Grampa Plow;830647 said:


> Nice setup. Did ya replace many mailboxes?


just one...all the development streets in that township were curbed streets so it made it a little easier


----------



## Eronningen (Dec 20, 2008)

It has a central hydraulic system? Do I get a plow to run off that? If so what are my options, or do I just go with a big old V with its own hydraulics? 
I won't need the wing blade although thats a cool set up. I have had a 2 mile private road for nine years and can get away doing it with any of the other trucks.


----------



## dirt digger (Feb 27, 2005)

yes it has a central hydro pump that runs off the main belt and is activated by a switch...no PTO, then all the controls are via levers


----------



## Eronningen (Dec 20, 2008)

Well I was thinking mine had a central hydro pump too. But not sure if it does. It has a pto switch I need to flip on to dump, etc. Would that make it not?


----------



## Eronningen (Dec 20, 2008)

I'm leaning towards the 9'2" Boss V or the 10' boss V. The Blizzards sure look like a nice plow too. I have never run one though. No dealers closer than an hours drive for a blizzard so I need to stick with whats around here as I am no mechanic to speak of. 

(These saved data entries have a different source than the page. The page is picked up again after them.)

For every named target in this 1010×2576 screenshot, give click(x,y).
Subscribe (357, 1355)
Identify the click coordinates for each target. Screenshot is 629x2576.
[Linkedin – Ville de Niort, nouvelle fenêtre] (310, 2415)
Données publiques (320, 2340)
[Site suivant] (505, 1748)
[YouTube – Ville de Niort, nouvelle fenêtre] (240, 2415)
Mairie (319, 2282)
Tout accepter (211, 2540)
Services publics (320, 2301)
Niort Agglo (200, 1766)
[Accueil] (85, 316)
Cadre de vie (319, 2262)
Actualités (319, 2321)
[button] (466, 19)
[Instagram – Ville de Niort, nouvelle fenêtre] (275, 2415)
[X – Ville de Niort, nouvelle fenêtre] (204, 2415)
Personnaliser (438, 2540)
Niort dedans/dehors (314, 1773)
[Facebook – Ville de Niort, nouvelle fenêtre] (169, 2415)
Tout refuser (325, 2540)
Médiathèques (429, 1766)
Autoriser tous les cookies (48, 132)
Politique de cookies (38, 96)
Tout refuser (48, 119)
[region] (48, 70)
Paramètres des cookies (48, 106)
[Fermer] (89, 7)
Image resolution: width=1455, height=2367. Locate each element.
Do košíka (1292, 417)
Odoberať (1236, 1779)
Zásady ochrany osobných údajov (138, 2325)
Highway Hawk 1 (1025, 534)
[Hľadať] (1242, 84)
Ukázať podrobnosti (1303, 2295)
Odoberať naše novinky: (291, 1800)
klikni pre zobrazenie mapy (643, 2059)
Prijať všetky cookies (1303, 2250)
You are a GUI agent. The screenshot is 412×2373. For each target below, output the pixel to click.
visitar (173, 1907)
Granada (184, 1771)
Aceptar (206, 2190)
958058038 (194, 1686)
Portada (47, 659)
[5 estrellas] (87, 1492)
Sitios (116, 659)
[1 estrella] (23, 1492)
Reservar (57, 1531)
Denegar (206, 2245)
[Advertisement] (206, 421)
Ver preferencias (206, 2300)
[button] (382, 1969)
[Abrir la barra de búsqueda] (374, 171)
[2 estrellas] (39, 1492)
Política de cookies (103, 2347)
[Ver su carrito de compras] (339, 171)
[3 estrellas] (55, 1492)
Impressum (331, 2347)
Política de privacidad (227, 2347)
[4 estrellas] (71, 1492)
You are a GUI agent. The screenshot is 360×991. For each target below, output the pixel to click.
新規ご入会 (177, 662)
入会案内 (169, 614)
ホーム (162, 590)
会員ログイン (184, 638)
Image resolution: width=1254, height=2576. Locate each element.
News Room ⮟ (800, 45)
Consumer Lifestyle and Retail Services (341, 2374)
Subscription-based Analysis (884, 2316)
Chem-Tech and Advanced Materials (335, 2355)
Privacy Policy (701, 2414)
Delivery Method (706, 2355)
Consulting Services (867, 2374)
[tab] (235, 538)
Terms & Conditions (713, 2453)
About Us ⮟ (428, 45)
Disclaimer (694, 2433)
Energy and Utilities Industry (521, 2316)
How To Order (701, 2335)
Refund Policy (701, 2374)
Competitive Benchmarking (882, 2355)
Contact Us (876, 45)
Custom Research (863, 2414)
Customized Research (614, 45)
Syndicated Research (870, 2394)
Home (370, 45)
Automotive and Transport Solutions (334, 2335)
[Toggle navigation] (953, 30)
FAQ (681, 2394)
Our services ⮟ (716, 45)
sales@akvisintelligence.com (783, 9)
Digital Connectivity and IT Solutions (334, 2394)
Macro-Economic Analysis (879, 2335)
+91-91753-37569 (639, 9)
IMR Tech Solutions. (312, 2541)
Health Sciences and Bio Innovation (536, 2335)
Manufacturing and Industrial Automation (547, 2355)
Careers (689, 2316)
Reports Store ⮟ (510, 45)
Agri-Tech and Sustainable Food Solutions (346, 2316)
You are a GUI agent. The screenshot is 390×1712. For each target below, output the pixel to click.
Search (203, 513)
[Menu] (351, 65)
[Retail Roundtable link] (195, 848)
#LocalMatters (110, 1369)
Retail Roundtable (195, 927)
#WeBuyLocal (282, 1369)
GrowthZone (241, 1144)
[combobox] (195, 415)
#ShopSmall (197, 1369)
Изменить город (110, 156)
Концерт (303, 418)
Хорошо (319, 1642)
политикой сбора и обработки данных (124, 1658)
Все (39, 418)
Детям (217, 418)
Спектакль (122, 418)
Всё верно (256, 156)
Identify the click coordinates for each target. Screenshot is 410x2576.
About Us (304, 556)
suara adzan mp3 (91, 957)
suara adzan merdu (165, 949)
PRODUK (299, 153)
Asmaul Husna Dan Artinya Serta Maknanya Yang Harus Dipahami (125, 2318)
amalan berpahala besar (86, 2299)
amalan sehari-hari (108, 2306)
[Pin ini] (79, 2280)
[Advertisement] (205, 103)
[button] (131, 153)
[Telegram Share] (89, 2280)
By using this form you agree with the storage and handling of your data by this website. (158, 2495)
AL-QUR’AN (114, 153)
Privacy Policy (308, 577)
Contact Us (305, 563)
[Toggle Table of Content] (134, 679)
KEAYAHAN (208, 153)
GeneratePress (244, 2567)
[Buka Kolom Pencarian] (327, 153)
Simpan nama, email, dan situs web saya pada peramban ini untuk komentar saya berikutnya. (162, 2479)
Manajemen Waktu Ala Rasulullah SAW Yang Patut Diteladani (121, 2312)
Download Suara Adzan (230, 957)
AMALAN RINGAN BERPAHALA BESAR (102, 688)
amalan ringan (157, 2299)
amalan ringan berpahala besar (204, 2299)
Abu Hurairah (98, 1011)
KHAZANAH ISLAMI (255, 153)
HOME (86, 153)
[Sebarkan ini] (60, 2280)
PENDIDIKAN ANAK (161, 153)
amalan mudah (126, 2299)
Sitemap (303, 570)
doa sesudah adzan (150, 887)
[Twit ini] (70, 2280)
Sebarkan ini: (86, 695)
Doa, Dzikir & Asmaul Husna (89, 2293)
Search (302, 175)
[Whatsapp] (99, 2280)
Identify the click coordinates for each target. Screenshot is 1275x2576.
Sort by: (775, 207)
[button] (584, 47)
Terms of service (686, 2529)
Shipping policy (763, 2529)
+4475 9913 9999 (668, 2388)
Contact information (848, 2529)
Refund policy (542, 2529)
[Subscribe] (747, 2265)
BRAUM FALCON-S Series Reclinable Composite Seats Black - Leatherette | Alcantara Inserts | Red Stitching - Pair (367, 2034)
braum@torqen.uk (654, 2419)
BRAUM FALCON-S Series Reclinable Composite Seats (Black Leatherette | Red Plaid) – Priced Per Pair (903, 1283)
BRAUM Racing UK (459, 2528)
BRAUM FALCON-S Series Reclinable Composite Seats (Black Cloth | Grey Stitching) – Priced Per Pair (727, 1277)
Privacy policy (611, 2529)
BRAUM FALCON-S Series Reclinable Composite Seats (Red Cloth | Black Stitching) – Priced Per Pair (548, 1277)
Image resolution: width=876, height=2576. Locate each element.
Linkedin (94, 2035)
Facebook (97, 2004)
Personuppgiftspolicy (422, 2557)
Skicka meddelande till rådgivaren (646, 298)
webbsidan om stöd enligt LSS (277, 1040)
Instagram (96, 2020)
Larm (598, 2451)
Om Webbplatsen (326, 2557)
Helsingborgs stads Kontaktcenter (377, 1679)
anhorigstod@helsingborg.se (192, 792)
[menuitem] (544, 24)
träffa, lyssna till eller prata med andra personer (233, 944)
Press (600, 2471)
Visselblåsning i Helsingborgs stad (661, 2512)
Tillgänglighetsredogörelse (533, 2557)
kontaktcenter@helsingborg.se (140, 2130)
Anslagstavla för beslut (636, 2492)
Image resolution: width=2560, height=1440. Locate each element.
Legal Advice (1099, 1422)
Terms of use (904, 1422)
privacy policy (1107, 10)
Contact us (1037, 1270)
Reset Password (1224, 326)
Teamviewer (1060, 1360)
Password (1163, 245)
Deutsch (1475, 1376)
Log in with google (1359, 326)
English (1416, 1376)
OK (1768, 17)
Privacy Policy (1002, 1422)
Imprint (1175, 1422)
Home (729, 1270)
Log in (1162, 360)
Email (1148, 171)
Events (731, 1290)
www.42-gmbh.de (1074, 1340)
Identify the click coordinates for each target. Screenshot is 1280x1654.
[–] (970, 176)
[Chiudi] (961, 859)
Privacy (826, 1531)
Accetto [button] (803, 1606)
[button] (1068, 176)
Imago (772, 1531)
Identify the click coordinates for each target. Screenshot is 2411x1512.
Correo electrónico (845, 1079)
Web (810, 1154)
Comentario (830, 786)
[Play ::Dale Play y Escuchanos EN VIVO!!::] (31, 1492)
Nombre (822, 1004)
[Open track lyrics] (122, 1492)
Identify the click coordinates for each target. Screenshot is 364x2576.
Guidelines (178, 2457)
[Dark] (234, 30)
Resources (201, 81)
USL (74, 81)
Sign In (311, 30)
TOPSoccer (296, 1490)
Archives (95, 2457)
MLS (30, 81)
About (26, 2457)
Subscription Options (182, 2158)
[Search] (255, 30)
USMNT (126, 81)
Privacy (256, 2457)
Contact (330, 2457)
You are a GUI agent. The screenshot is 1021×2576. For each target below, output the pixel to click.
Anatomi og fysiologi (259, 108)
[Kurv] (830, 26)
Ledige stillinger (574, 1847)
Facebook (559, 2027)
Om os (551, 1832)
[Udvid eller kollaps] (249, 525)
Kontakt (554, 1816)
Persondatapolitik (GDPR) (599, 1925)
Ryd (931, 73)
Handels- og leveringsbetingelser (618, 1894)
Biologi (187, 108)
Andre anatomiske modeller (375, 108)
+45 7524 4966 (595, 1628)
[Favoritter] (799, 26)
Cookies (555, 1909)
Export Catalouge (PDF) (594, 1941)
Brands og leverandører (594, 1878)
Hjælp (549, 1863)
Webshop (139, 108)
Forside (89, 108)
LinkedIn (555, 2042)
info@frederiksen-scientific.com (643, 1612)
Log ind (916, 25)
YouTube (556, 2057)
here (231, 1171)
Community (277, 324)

So if I have to flip a pto switch to operate my dump is that not a central hydro system?


----------



## 91AK250 (Nov 28, 2007)

we have been installing 10ft boss's at work on these trucks. they handle it very well.


----------



## Eronningen (Dec 20, 2008)

91AK250;831432 said:


> we have been installing 10ft boss's at work on these trucks. they handle it very well.


Good to hear, thanks.


----------



## dirt digger (Feb 27, 2005)

Eronningen;831425 said:


> Well I was thinking mine had a central hydro pump too. But not sure if it does. It has a pto switch I need to flip on to dump, etc. Would that make it not?


most likely...a simple check under the hood will tell you...if you see an extra pump under there with hoses going to it that just looks out of place chances are it is a central pump

i take it the truck is an auto?


----------



## bluerage94 (Dec 24, 2004)

9' Western....


----------



## Eronningen (Dec 20, 2008)

It is an auto


----------



## Eronningen (Dec 20, 2008)

Does the 550 have a beefed up transmission, axles, etc. It seems like its geared much lower than my 250's and 350's.


----------



## ZamboniHDB (May 8, 2004)

'08 & '09 MY has a Dana Super 60 front axle and Dana S110 rear axle. 4.30/4.88/5.38 ratios.

'10 MY is pretty much the same, but in the rear it can be upgraded to a Dana S130 with the payload upgrade package.

Just my .02¢


----------



## ZamboniHDB (May 8, 2004)

BTW I run a 9' Pro Plus on my F550.


----------